Task goal. Return exactly those lines of the material below that fall between the line holding "You are a computer-use" and the line holding "Pick 4.7GB (DVD)", inclusive.

Task input.
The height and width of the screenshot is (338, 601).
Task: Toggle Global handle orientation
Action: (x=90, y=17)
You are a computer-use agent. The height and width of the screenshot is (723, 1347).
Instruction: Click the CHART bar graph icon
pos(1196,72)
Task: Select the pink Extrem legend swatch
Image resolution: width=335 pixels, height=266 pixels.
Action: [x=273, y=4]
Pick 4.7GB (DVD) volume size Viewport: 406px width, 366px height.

* * *

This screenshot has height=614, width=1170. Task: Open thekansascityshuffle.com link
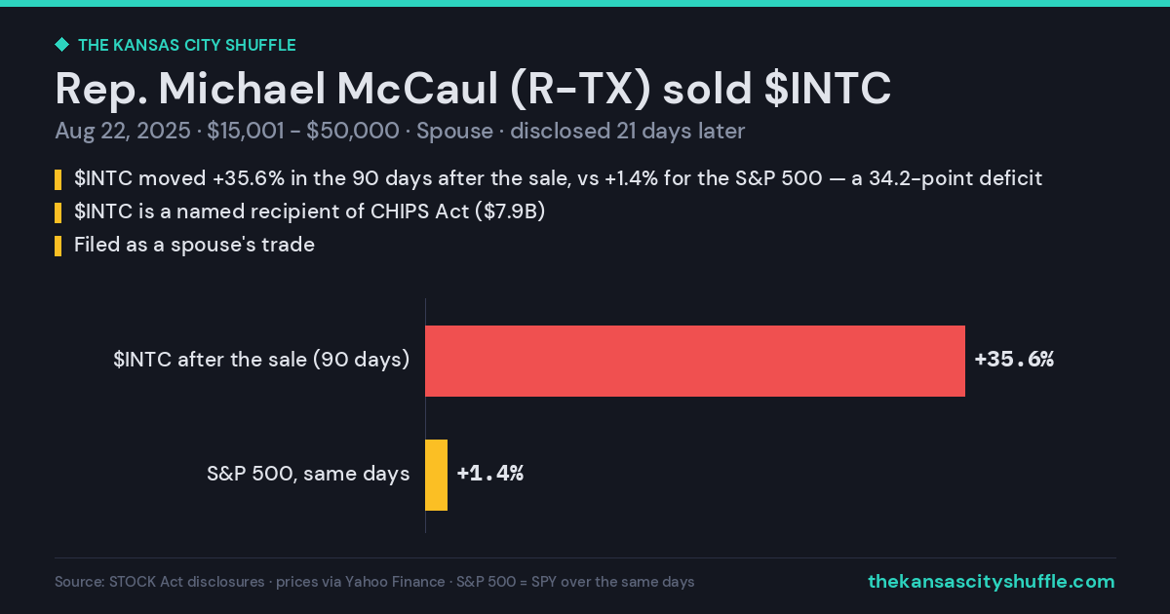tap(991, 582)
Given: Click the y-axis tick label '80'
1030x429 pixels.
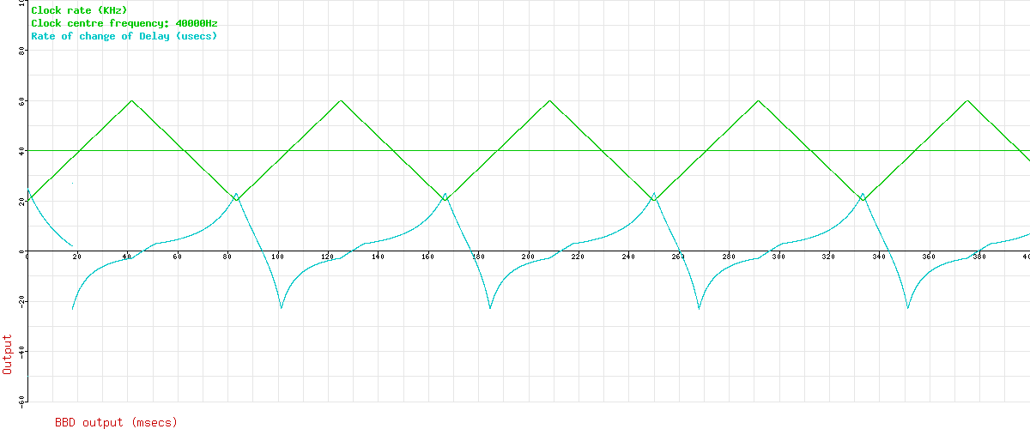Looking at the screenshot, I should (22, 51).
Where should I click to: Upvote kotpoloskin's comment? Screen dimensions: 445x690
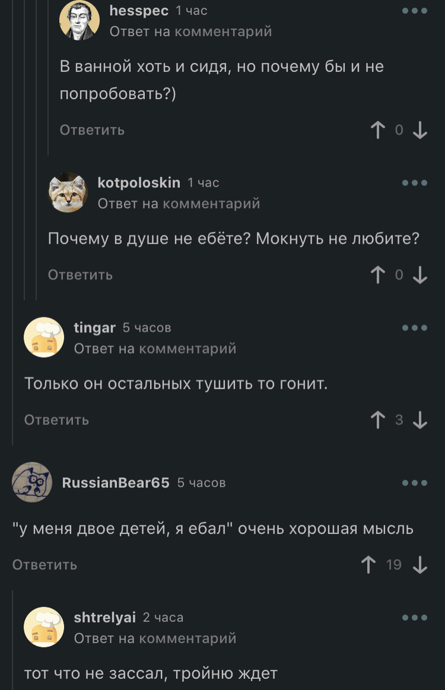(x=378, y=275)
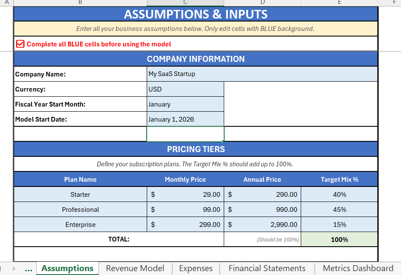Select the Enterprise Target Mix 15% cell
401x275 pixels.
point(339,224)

Reply.
You are a computer-use agent. The height and width of the screenshot is (723, 1347).
Instruction: Click the CHART bar graph icon
pos(1196,72)
Task: Select the pink Extrem legend swatch
Image resolution: width=335 pixels, height=266 pixels.
Action: [x=273, y=4]
Pick 4.7GB (DVD) volume size Viewport: 406px width, 366px height.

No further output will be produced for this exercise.